Python is one of the most accessible ways to perform backtesting, which is why most retail traders prefer it over other programming languages. You can learn more about Python backtesting in a YouTube crash course or in a detailed take on backtesting with Python.
Here’s an example of automated backtesting code for Uniswap V3 LP Strategy.
Automated backtesting is mainly used by either institutions or advanced traders. The main areas of automated backtesting applications are arbitrage strategies, hedging with derivatives, and liquidity providing strategies.
How Backtesting Applies to DeCommas?
DeCommas is a DeFi automation layer, meaning we seek to provide users with
- Easy access
- Automated on-chain strategies
- Sustainable yields
As such, structured DeFi products and arbitrage strategies become our primary focus. Backtesting develops into an absolute necessity due to the infancy of structured products and arbitrage strategies within the DeFi niche.
The DeCommas team performs both in-house backtesting and outsourcing to ensure a sustainable and automated DeFi experience for the end users. Backtesting ensures data filtering, modeling, optimization, and identification. Including the following.

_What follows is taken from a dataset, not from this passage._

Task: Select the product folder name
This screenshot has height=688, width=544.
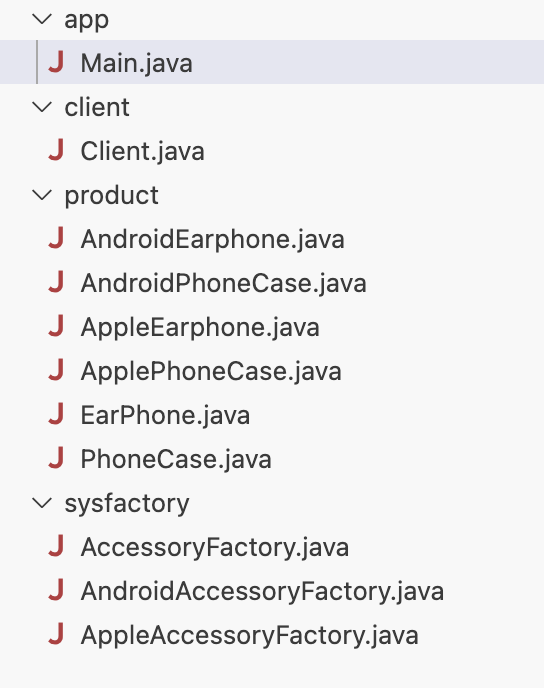Action: (111, 195)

- Objectively evaluate trading idea or hypothesis, without emotion or bias
- Identify the statistical value of DeFi trading strategies
- Optimize and improve the DeFi strategies
- Spot the strengths and weaknesses of DeFi strategies.
DeCommas analyzes cluster periods over the data set. Applying the portfolio model over smaller periods generates portfolio returns and weights for the chosen intervals. The backtesting periods and intervals are referred to as rolling windows because of the periodized test process.
The portfolio’s return that reflects the backtesting intervals is then calculated by multiplying the asset weights by the return of each asset. The cumulative returns are then calculated for the entire DeFi portfolio and each strategy and compared with results obtained from the DeFi portfolio model.
Keen to discover more? Find out what are delta-neutral strategies, and projected yields.
Backtesting is essential to boost your performance across niches, including DeFi activities like liquidity providing, DEX arbitrage, and more. The DeCommas in-house team uses powerful backtesting techniques to ensure you don’t have to worry about collecting data or running tests, thus automating your DeFi experience.
Transparent performance data also ensures you may feel more comfortable allocating your assets to specific strategies we provide access for.